O koncercie Sanah na stadionie w Chorzowie słyszał już chyba każdy. Młoda wokalistka zafundowała fanom ogromne show, a kilka tego typu koncertów jeszcze przed nią. Fani liczą, że w kolejnych miejscowościach artystka również zaprosi tak samo utalentowanych gości, jacy pojawili się na scenie w Chorzowie.
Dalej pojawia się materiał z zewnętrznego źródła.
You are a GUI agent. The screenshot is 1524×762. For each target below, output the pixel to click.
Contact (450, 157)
Jeden z nich postanowił wypowiedzieć się już po wydarzeniu o Zuzu i tego nikt się nie spodziewał.
Więcej podobnych artykułów przeczytasz na stronie głównej Gazeta.pl
Przed kilkoma dniami Sanah, a właściwie Zuzanna Grabowska, wystąpiła na Stadionie Śląskim w Chorzowie i zaśpiewała dla wielu tysięcy swoich fanów. Piosenkarka jest w trakcie trasy "Uczta nad Ucztami" i występuje na największych stadionach w całej Polsce. Każdy album artystki odbił się szerokim echem, a ilość jej fanów mamy wrażenie, że nieustannie wzrasta. Na koncercie w Chorzowie tysiące ludzi mogło zobaczyć niepowtarzalne show i nie zabrakło tam też niespodzianek. Co dla gości uczty przygotowała Sanah? Na scenie pojawił się wokalista zespołu "Feel" i wspólnie z Zuzanną zaśpiewał hit, który zna niemalże każdy z nas, czyli "Pokaż Na Co Cię Stać".
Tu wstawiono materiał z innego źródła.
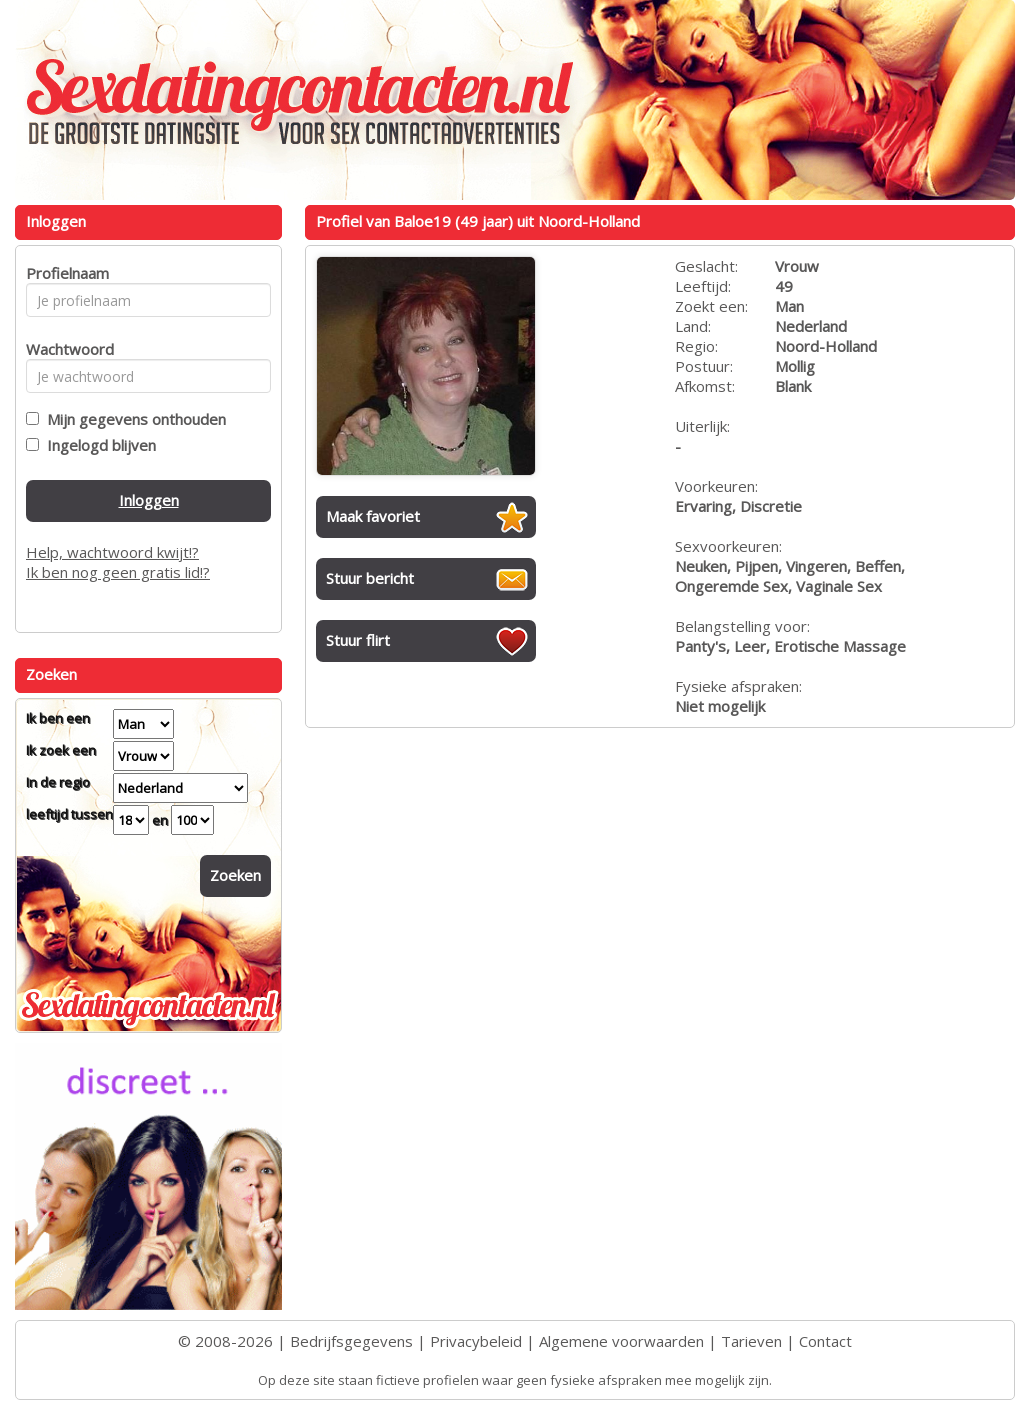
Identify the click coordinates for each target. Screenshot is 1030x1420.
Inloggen (149, 500)
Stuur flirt (358, 640)
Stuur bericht (370, 578)
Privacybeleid (476, 1341)
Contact (825, 1341)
Na scenie w Chorzowie fani mieli okazję posłuchać duetu, którego nikt się nie spodziewał, lecz każdy potrzebował. Piotr Kupicha zaśpiewał z Sanah jeden z hitów jego zespołu, co zaskoczyło i wzruszyło tysiące osób. W rozmowie z dziennikarzem serwisu eska.pl Kupicha zdradził ,co uważa na temat Sanah.
To jest super laska, naprawdę. Wiem, że Zuzia uczyła się śpiewać do piosenek Feela. Przed lustrem śpiewała "Pokaż, na co cię stać" i to było jej wielkie marzenie, żeby kiedyś wystąpić z tym gościem, który śpiewa tę piosenkę [...]
- mówił Piotr Kupicha. Dziennikarz postanowił dopytać jeszcze wokalistę o kwestię współpracy z piosenkarką, czy być może planują wydać jakiś utwór razem?
[...] to wszystko zależy też od managementu Zuzi, bo oni podbijają świat poprzez stadiony. W przyszłości, kiedy Zuzia będzie mniej zajęta, kto wie?
- zasugerował wokalista zespołu "Feel". Z pewnością ich wspólna piosenka byłaby hitem i Polskę opanowałaby nie feelomania, a feelosanahomania.